**Task prompt**: For the records below, output word for word the lines from the one with "You are a GUI" up to and including the one with "Click lala_bigflower username in caption". No pictures.

[Entries provided Boundary: Start]

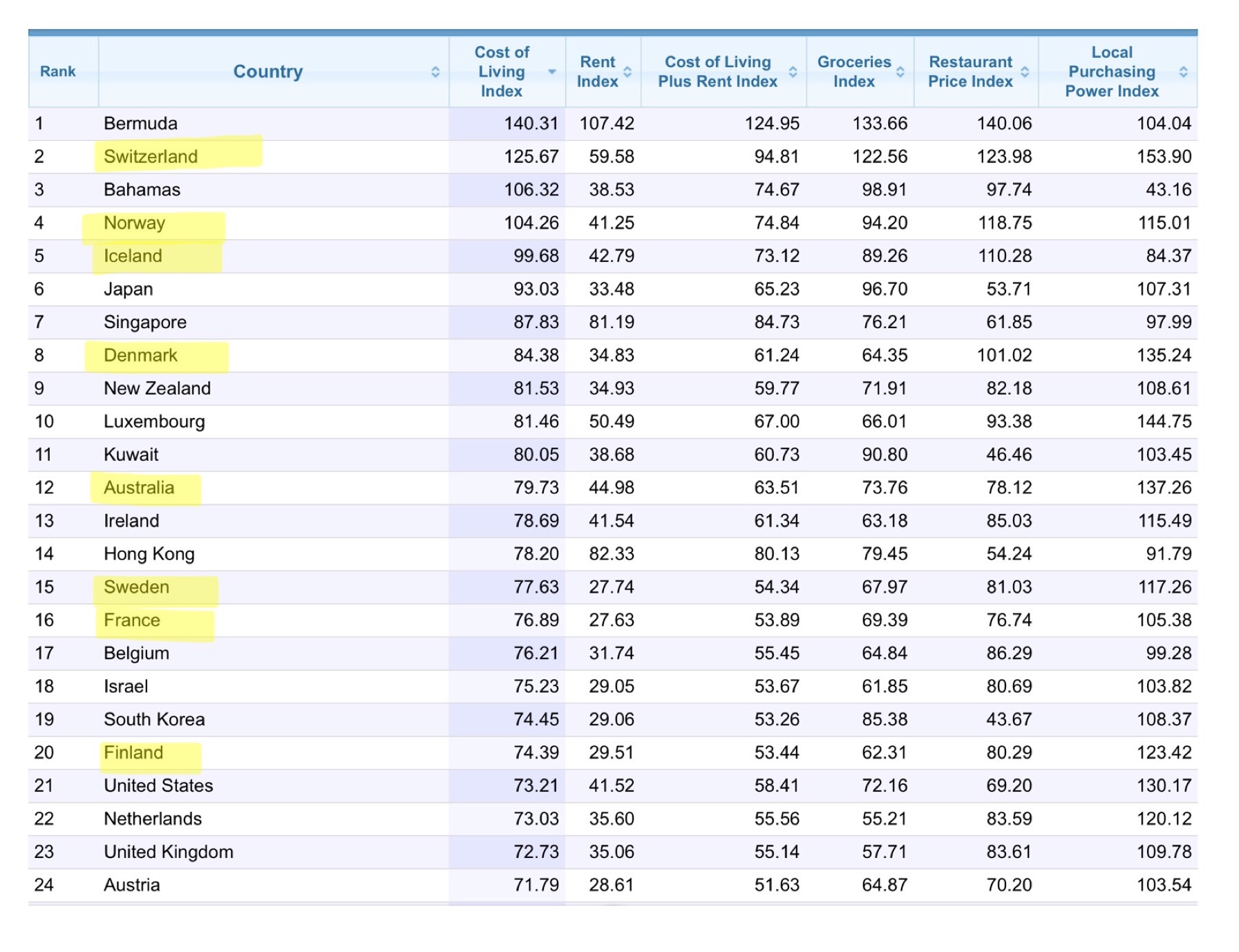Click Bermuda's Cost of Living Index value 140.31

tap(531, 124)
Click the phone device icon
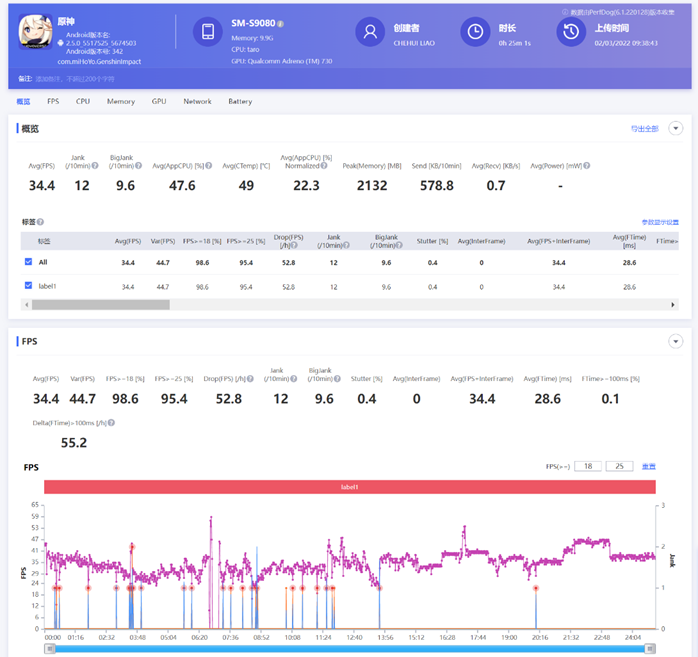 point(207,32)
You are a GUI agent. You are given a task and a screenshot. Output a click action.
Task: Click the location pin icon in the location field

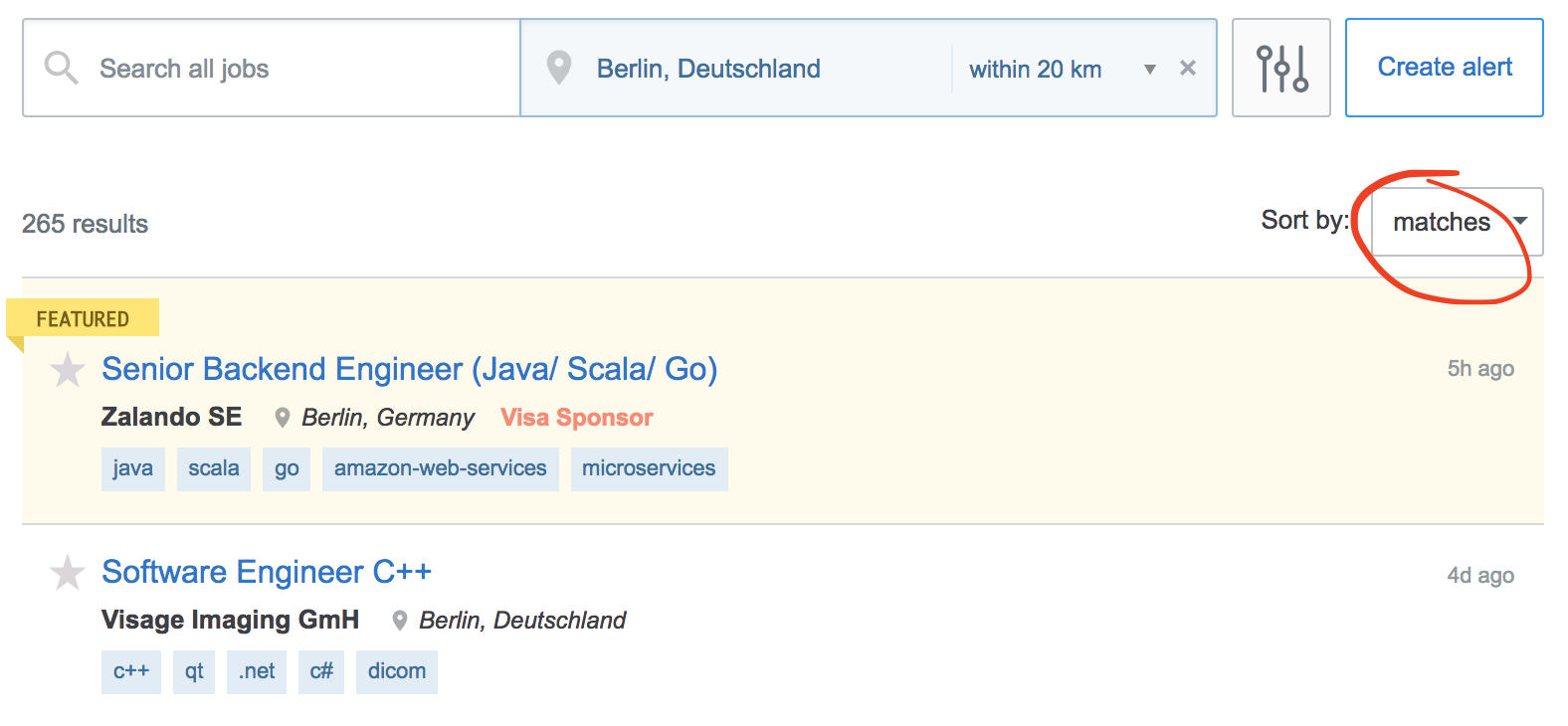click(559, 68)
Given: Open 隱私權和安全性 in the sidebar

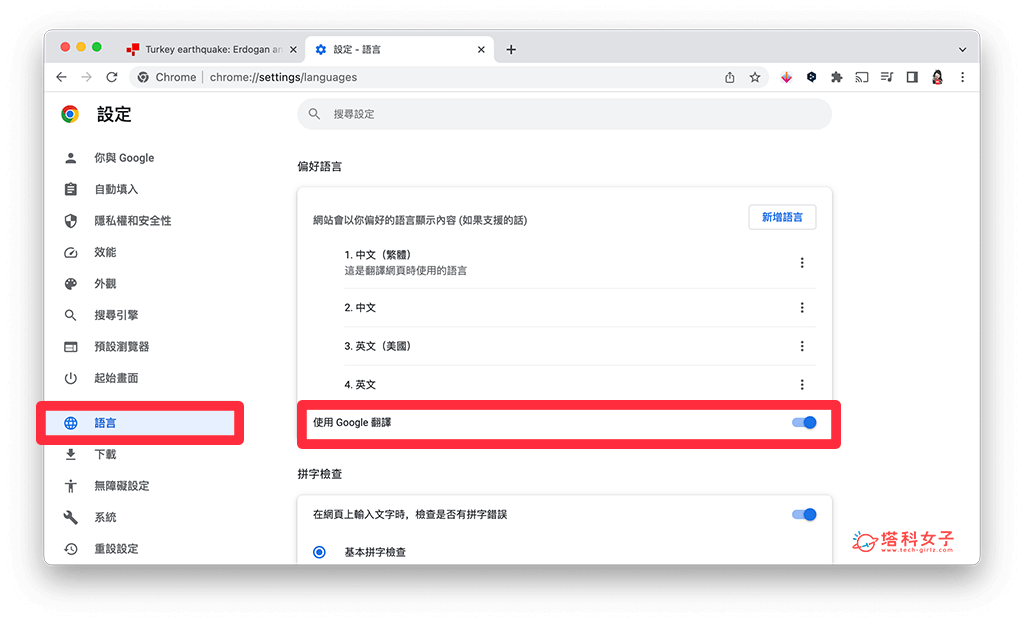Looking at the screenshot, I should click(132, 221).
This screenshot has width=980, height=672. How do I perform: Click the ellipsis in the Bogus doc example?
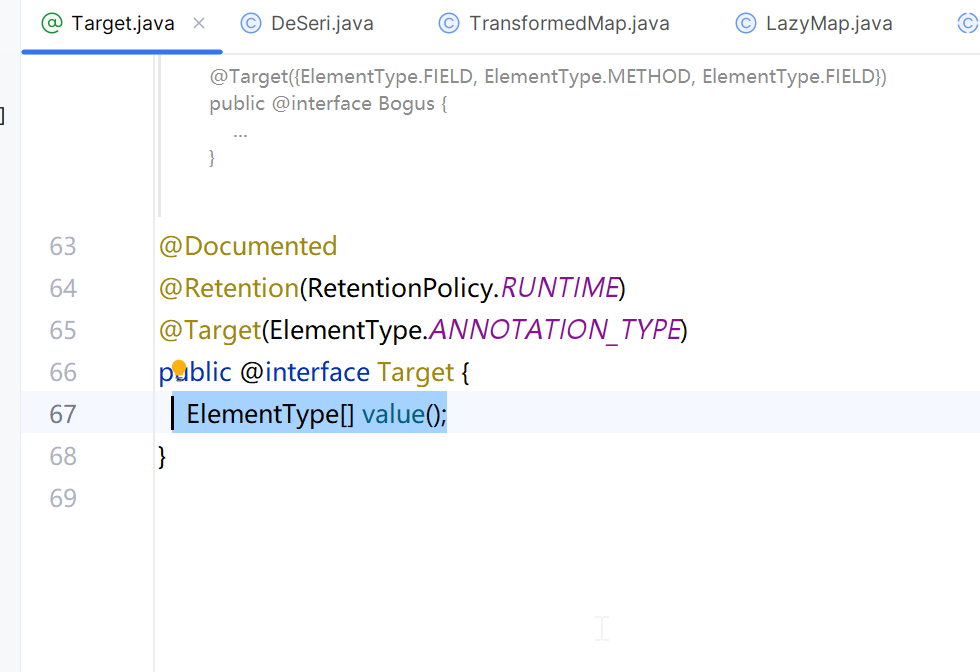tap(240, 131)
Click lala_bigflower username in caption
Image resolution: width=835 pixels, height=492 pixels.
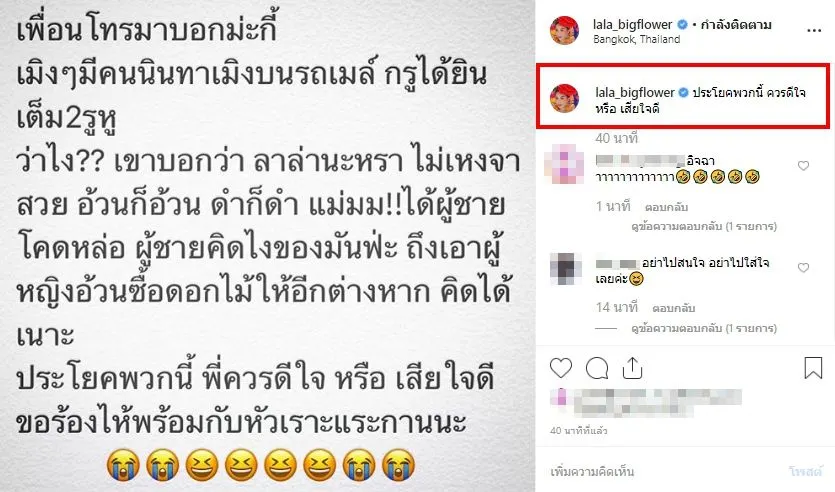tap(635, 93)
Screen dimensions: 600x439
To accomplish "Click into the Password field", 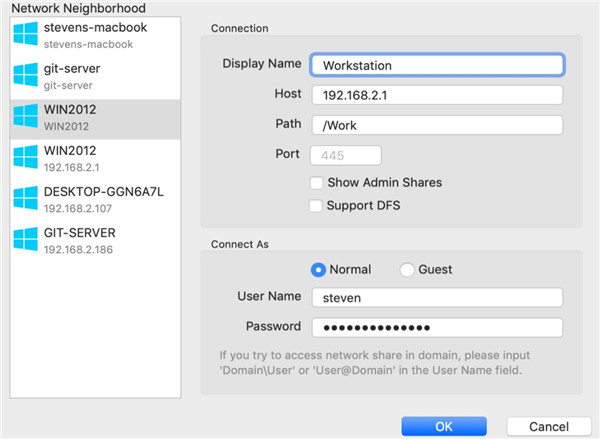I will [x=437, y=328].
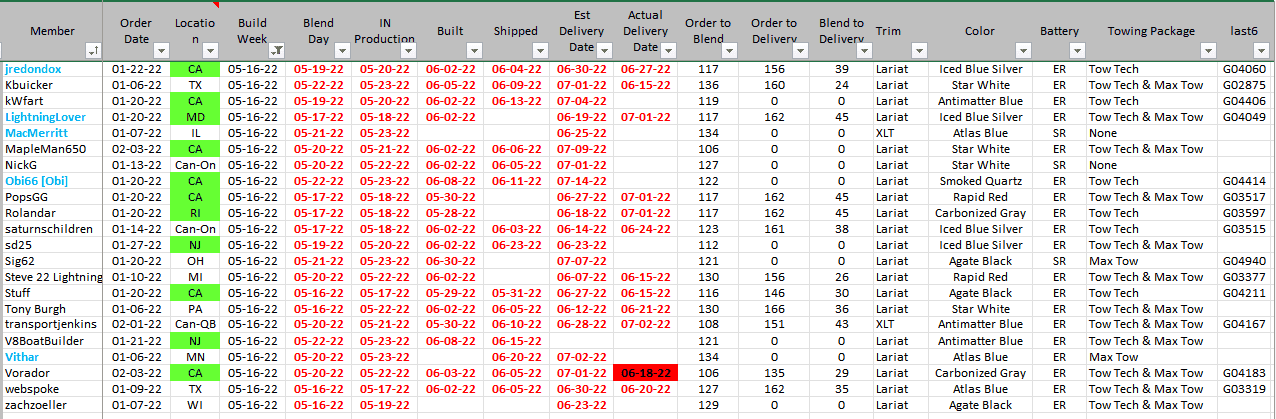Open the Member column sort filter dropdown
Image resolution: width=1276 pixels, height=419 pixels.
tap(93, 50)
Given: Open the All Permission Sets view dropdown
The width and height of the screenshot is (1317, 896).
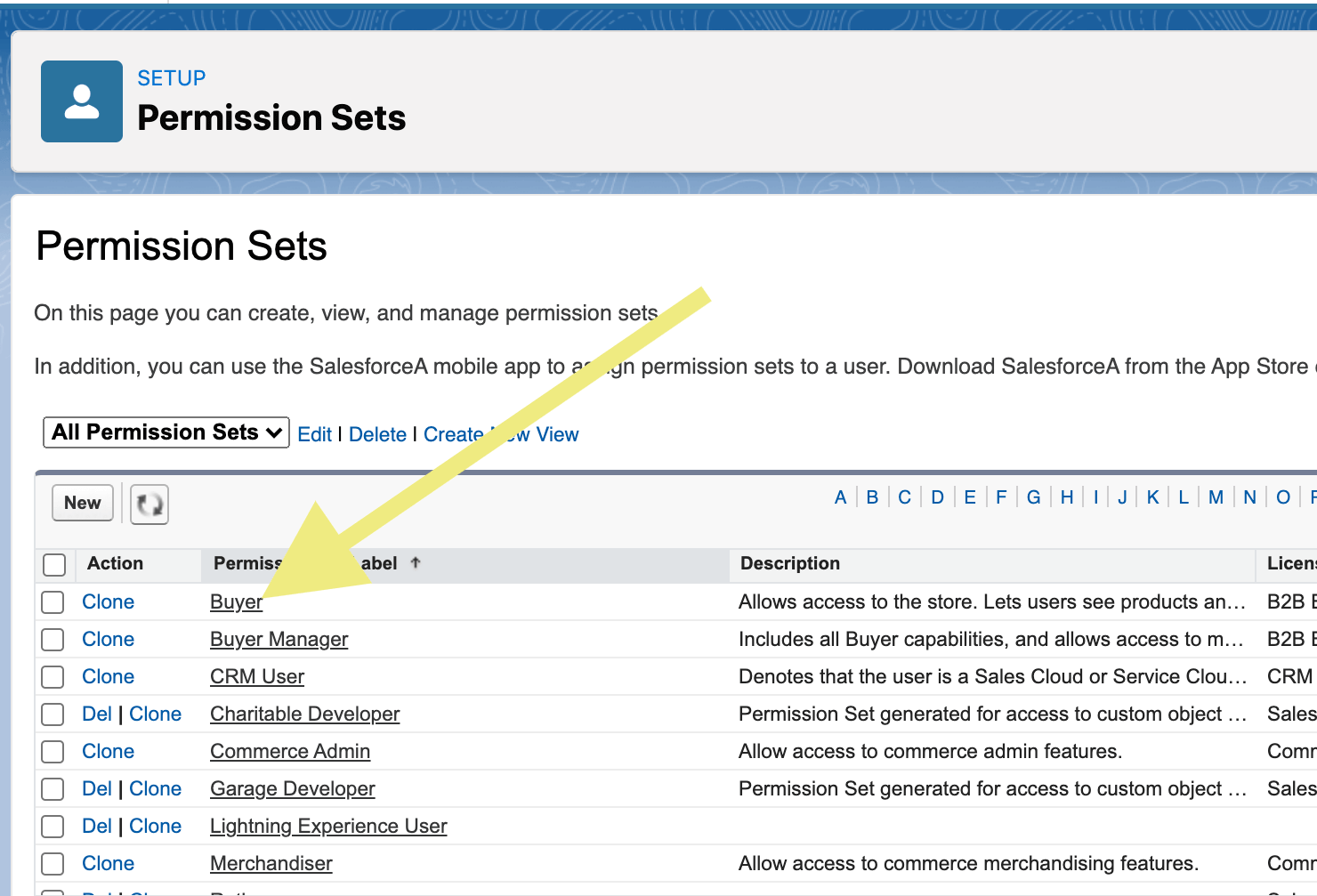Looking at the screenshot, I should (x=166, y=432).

[Entries provided Boundary: End]

**Result of this task**:
You are a GUI agent. You are given a task and a screenshot. Output a click action.
Task: Click the location pin icon in the location field

click(559, 68)
Given: Open 隱私權和安全性 in the sidebar

Looking at the screenshot, I should click(132, 221).
This screenshot has width=980, height=672. How do I perform: Click the ellipsis in the Bogus doc example?
tap(240, 131)
Click lala_bigflower username in caption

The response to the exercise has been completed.